While smaller startups struggle to secure backing, larger and more mature companies are drawing an increasing share of available capital.

Deals valued at $10 million and above rose from 14 to 18 and now account for 82 per cent of total funding, up from 63 percent in Q1 2025. Consequently, the median deal size has more than doubled, reflecting a shift toward fewer but significantly larger transactions.

Analysts say this trend is creating a “two-speed” ecosystem, one in which a handful of well-established startups continue to thrive, while emerging ventures are left behind.

Long-term risks to innovation

Experts warn that the current trajectory could weaken Africa’s long-term innovation pipeline.

Early-stage funding plays a crucial role in nurturing new ideas and enabling startups to grow into scalable businesses. Without it, fewer companies will survive long enough to become high-impact ventures.

“If this pattern continues, we may see a decline in the number of successful startups emerging in the next five to ten years,” an industry analyst warned.

Debt fills the gap but not without risks

As equity becomes harder to access, many startups are increasingly turning to debt financing. While this provides short-term relief, it introduces new vulnerabilities.

Unlike equity, debt must be repaid, often with interest, placing additional pressure on startups that may not yet have stable or predictable revenue streams.

“Debt can support growth, but for young startups, it can quickly become a burden if revenues are not consistent,” a venture ecosystem player said.

Funding inequality deepens

The tightening funding environment is also exacerbating existing inequalities within the ecosystem.

Startups with at least one female founder have been disproportionately affected. The number of such deals fell from 46 in Q1 2025 to just 20 in Q1 2026. Funding raised by these startups also dropped sharply, from $111 million to $49 million, reducing their share of total funding from 24 per cent to just 8 per cent.

This underscores how funding contractions tend to hit underrepresented groups the hardest.

Bright spots amid the downturn

Despite the challenges, there are a few encouraging signals.

Startup exits have doubled, rising from six in Q1 2025 to 12 in Q1 2026, suggesting that some investors are beginning to realise returns on their investments.

Climate tech is also gaining traction, with investments increasing from $124 million to $184 million, raising its share of total funding from 26 per cent to 31 per cent. This comes even as energy investments declined from $84 million to $34 million.

Fintech, meanwhile, continues to dominate as the sector attracting the largest share of investment.

Call for targeted intervention

Stakeholders say reversing the trend will require deliberate and coordinated action.

There are growing calls for stronger support for angel investors, seed funds, and accelerators, which are critical to nurturing early-stage startups.
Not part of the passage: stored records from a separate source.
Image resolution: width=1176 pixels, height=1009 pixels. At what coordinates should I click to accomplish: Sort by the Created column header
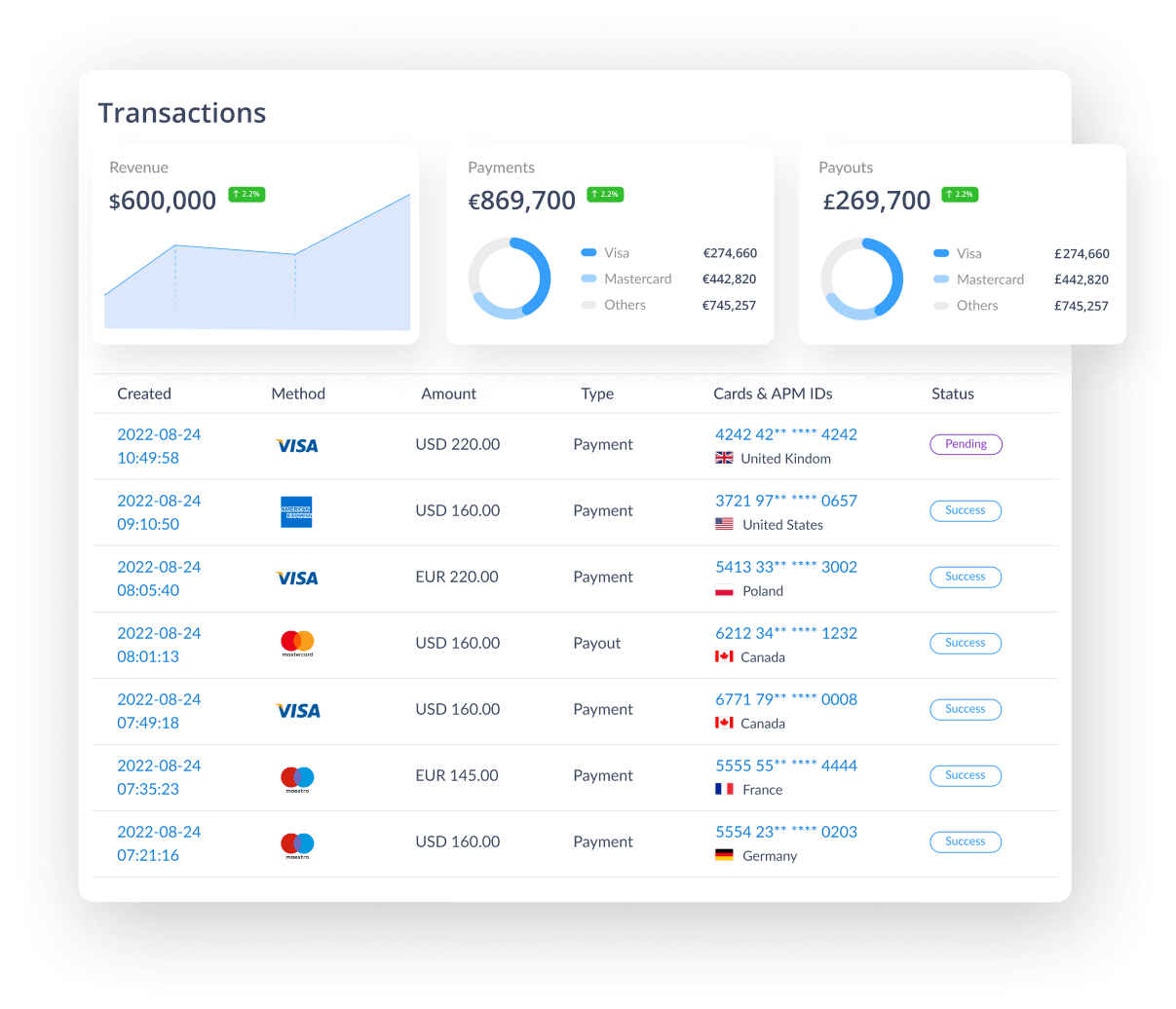[x=143, y=393]
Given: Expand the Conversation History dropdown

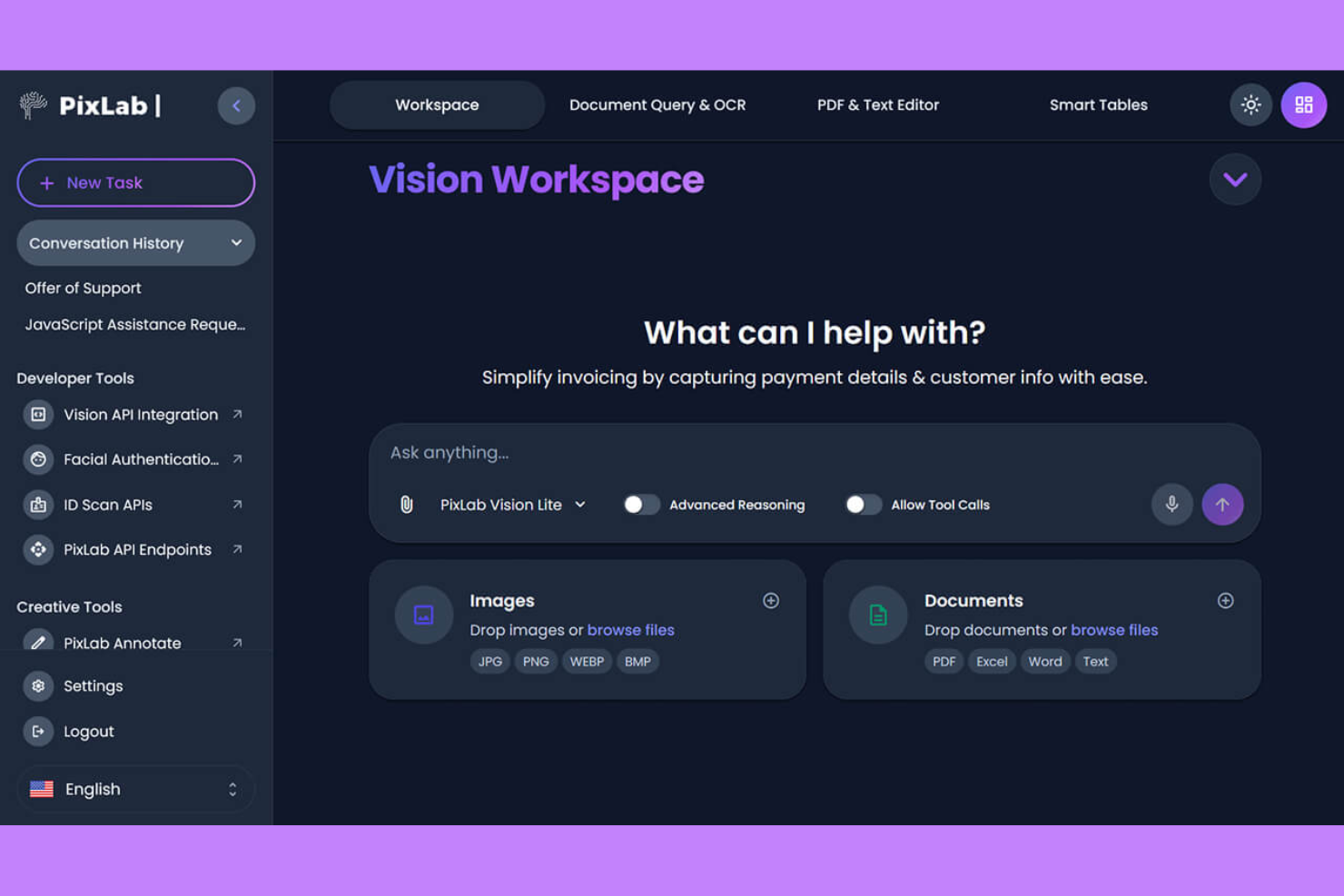Looking at the screenshot, I should tap(135, 242).
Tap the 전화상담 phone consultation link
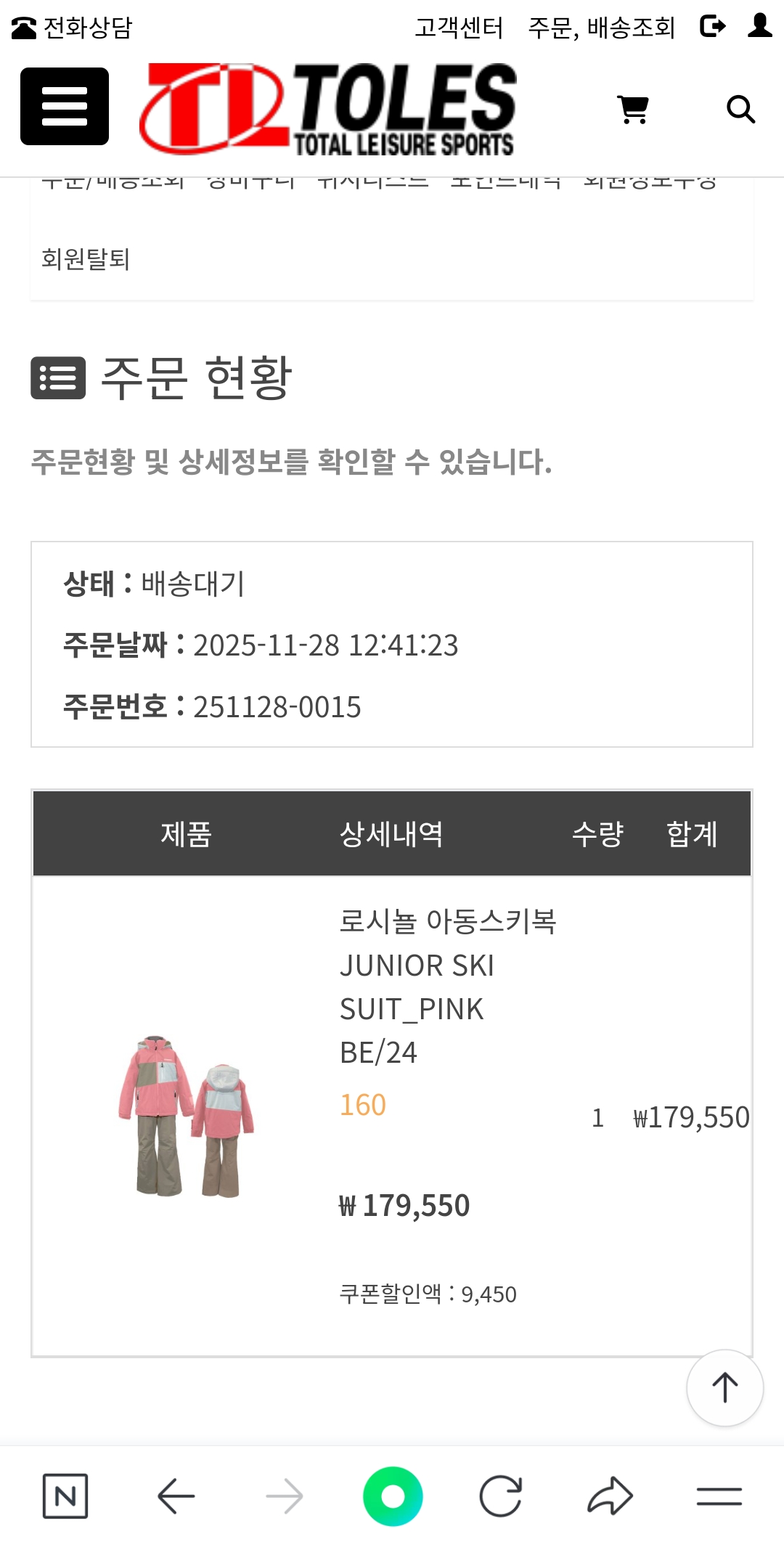Screen dimensions: 784x1547 point(73,28)
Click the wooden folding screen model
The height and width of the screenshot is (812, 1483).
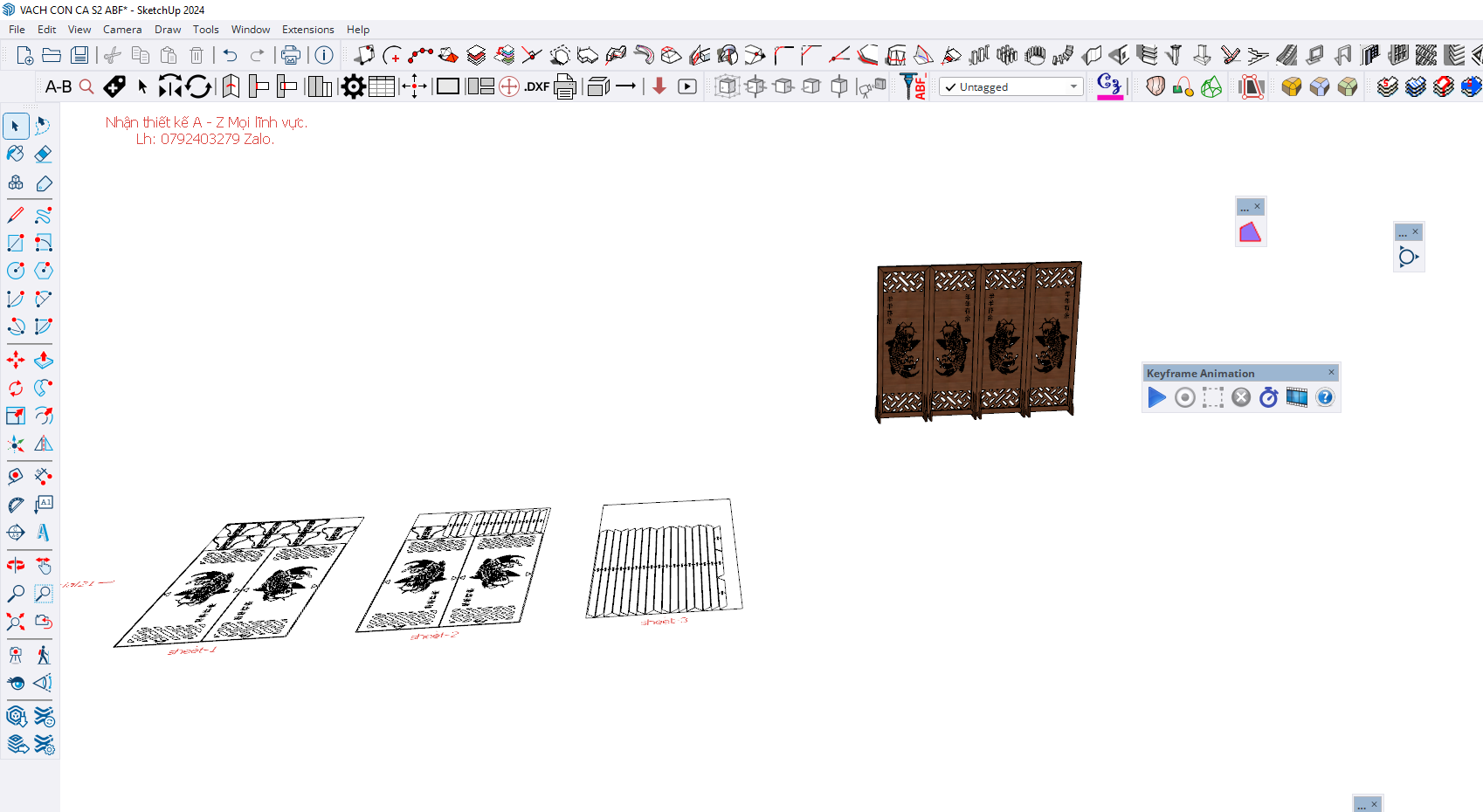pyautogui.click(x=977, y=341)
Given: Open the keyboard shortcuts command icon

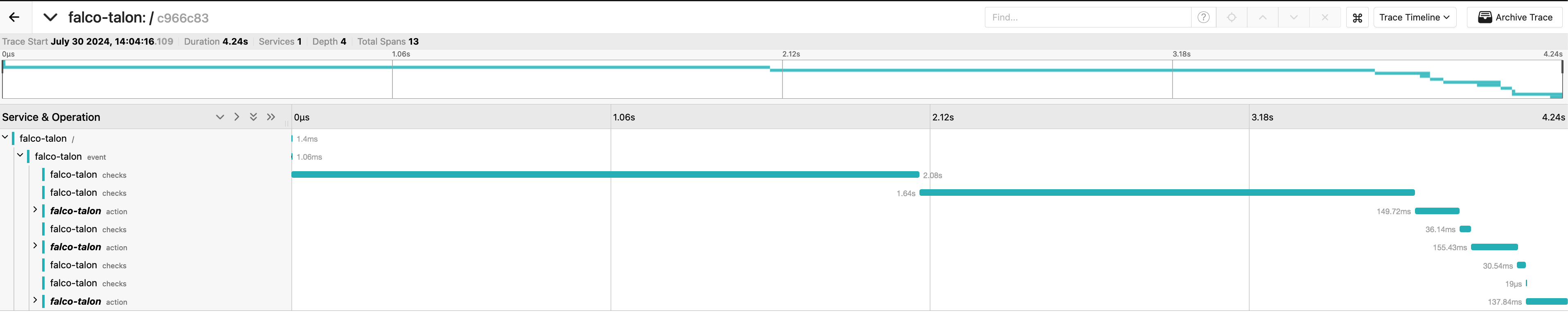Looking at the screenshot, I should pyautogui.click(x=1357, y=18).
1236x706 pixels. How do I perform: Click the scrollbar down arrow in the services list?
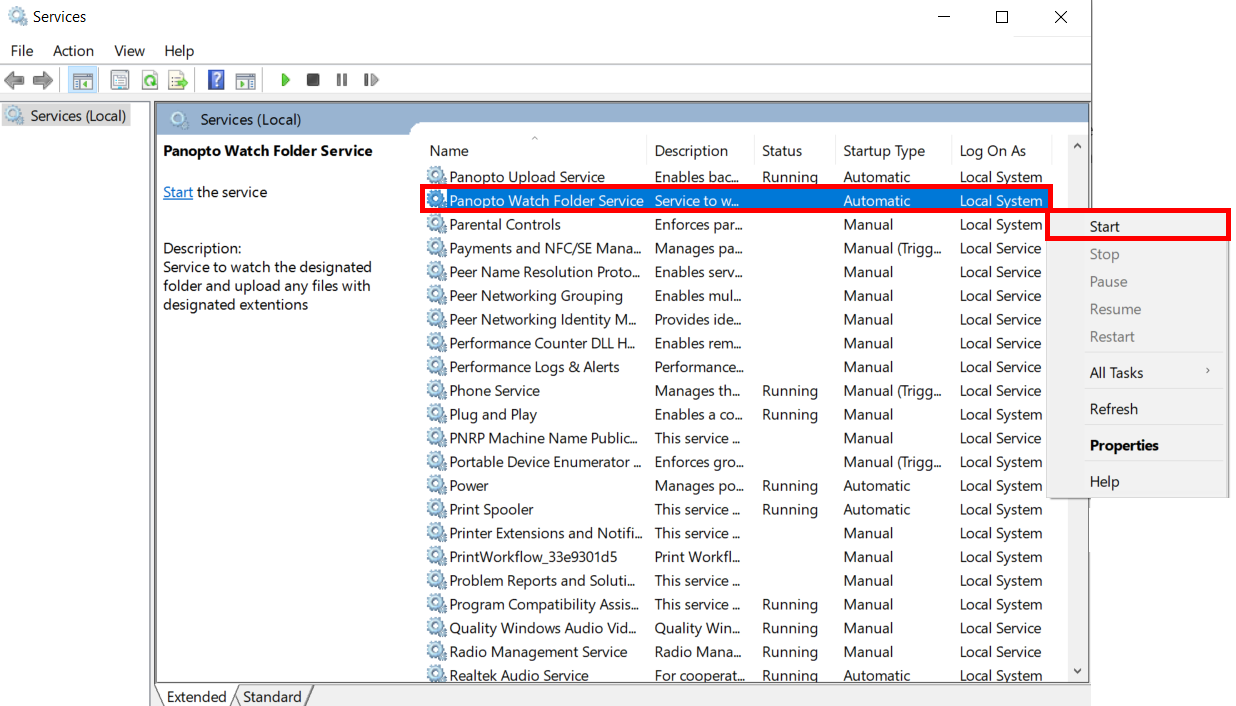coord(1076,671)
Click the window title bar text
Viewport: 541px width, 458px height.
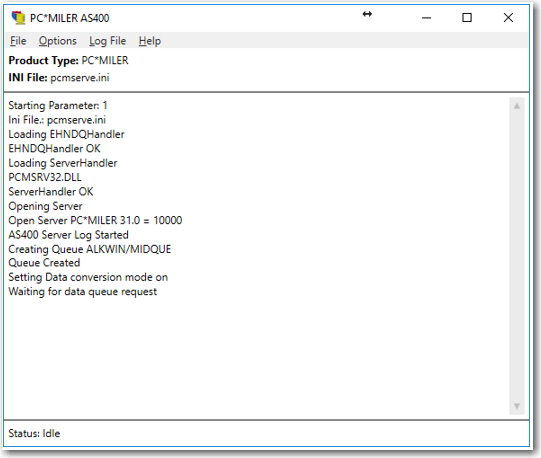(70, 18)

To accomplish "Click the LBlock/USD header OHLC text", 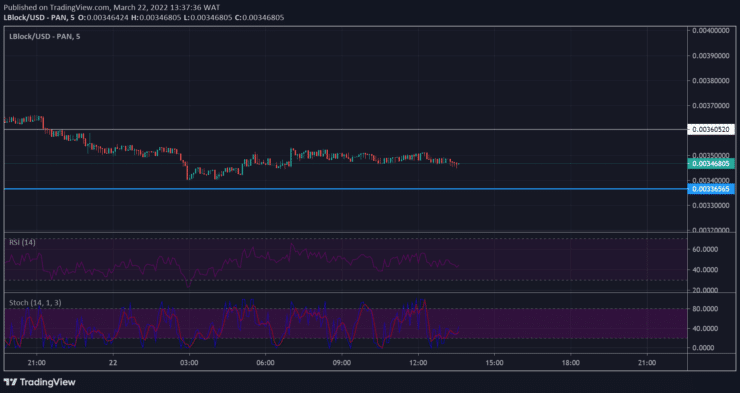I will [144, 17].
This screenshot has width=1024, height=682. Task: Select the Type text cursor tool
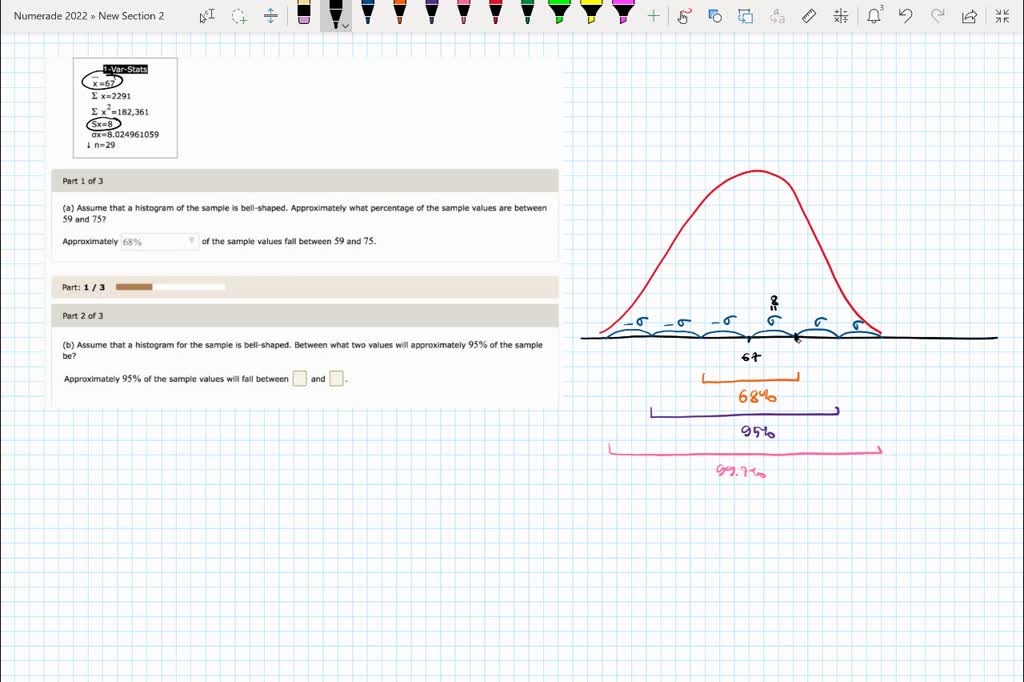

Development finance institutions and governments are also being urged to introduce targeted funding programmes aimed at smaller deals.

Without such interventions, analysts warn that Africa risks building a startup ecosystem that serves only a select few.

For now, the data sends a clear message: while Africa’s startup funding is growing, the growth is uneven.

Fewer startups are getting funded, early-stage deals are shrinking, and new founders are being pushed to the margins, raising concerns that the continent’s next generation of innovators may never get the opportunity to emerge.